> **Assigned task**: Could you transcribe exactly the lines below, from the line with "The height and" through the line with "the horizontal scrollbar", and nothing else, leaving out the pictures?

-- Data to process follows --

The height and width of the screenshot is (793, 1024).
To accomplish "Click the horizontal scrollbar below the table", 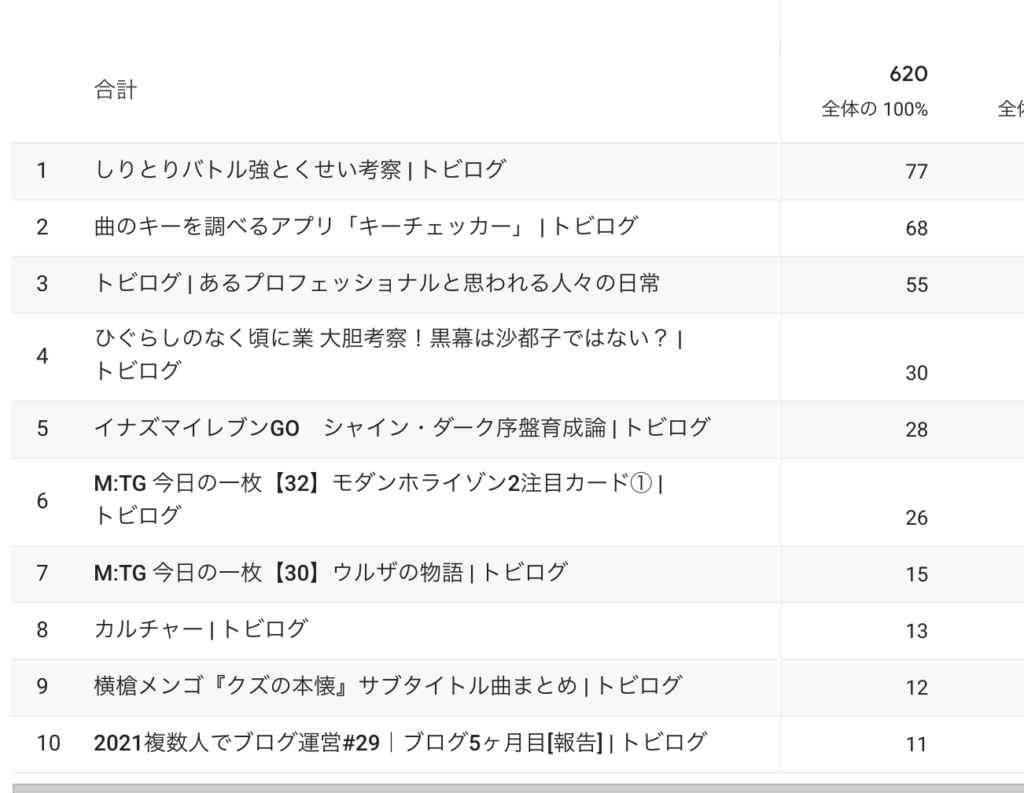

-- Data to process concluded --
-- Data to process follows --

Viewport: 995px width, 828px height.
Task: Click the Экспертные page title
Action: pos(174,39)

-- Data to process concluded --

> **Answer for the task**:
The height and width of the screenshot is (793, 1024).
To accomplish "Click the horizontal scrollbar below the table", 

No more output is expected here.